A. Fraud is the technical term for a legal cause of action that is difficult to prove because it has nine elements. More information on the definition of fraud.
Q: I was cheated. Should I sue for fraud?
A. Usually there is another cause of action available that is easier to prove. Consumer protection and securities fraud cases have fewer elements to prove which have been defined by statute. More information on fraud litigation
Q: What types of fee arrangements are available at Tollefsen Law?
A. While hourly fees are the usual arrangement, Tollefsen Law offers fixed fees, contingency fees, and hybrid fee arrangements for the appropriate situation.
Q: Why does Tollefsen Law charge a minimum fee?
A. TL receives frequent requests for a short meeting with an attorney. It is often not cost effective to have a short meeting with a new client that will not have further work for the firm. In order to meet the demand for small case consultations, new clients (those not established in our database) are charged a minimum retainer of $500. The first $175 goes to the file setup fee. It includes a conflict check and set up of the electronic file in our database. The remaining $325 is applied to future invoices. The $500 is earned on receipt so the firm does not have the cost of maintaining trust account records on small client files. After a client is established in our database, future work (whether related to the initial matter or not) does not require a minimum fee or file setup fee.
Q: How does Tollefsen Law determine whether to accept a contingency fee case?
A. We receive many telephone calls and emails from prospective clients each week seeking legal representation on a contingency fee basis. Most callers do not understand the economics of contingent payment. To take a contingency fee case, the law firm is agreeing to forego an hourly fee case. Therefore the contingency fee case must offer the possibility of compensation in excess of the normal hourly rate, unless there are other compelling circumstances. Cases typically take one to four years to resolve. The cost to the law firm taking the case is often over $100,000. Before investing a significant sum in a contingency fee case, the law firm needs to be assured the defendants have the unquestioned ability to pay any judgment. For example, the perpetrators of financial fraud schemes usually do not have assets or have hidden them. Unless there is another “deep pocket” with potential liability, there is no real remedy for the wrong. TL accepts a limited number of contingency fee cases. For various reasons, we turn down over 90% of contingency fee requests.
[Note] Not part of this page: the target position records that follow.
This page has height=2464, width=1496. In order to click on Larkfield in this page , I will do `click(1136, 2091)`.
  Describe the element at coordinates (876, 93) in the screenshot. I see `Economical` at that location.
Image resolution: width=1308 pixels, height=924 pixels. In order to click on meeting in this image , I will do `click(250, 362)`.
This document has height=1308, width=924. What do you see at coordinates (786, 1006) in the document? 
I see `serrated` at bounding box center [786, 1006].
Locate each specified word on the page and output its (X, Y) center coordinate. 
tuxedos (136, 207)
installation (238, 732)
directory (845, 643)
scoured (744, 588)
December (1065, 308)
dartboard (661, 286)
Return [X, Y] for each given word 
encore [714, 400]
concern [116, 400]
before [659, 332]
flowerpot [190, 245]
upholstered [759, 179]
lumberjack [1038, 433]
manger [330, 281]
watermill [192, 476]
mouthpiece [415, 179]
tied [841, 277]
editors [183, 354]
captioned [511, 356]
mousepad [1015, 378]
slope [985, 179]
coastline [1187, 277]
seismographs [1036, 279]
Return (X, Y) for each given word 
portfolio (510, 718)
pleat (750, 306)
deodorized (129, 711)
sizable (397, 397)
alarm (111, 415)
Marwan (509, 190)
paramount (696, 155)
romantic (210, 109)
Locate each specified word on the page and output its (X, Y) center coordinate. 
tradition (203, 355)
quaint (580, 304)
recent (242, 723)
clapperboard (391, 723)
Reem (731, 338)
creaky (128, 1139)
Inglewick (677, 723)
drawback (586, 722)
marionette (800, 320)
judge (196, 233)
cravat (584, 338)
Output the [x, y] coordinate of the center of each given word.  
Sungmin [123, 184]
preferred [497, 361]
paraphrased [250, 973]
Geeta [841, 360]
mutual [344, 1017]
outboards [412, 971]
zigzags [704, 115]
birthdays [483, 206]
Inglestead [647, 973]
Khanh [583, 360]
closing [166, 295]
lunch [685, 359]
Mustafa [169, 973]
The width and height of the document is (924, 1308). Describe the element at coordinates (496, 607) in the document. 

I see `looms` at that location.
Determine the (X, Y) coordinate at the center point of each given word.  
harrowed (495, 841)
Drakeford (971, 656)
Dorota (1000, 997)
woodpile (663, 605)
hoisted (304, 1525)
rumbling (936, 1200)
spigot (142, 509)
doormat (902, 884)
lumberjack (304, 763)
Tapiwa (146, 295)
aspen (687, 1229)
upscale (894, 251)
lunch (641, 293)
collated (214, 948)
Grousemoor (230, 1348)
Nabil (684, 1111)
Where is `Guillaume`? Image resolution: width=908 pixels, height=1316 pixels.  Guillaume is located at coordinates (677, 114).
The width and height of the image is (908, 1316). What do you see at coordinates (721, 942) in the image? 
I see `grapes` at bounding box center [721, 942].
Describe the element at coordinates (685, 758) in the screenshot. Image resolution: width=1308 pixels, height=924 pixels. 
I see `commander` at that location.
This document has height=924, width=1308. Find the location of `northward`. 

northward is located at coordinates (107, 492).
Generally we consider all the following factors when deciding whether to take a contingency fee case. If the answer is “yes” to any of the following questions, TL will probably not take your case on a contingency fee basis unless there is a public interest or unusually compelling factor.
Is there a risk that the defendant(s) will not pay a judgment?
Are the damages likely to be less than $200,000?
Has the statute of limitations expired?
Is it a type of case that TL does not normally handle?
Q: Why does Tollefsen Law not offer free consultation?
A. Prospective new clients often request free initial consultations. If we agreed, we would need a full-time attorney just to take initial consultations. Also, because of the experience level of our attorneys, many clients would receive the answer they are seeking in the initial meeting. This is unfair to our attorneys who have engaged in a lifetime of study of law to make their living. Even if we resolved the case in the initial consultation, we would need to establish a new client file, perform conflict checks, and make records of the facts of the case and the advice given.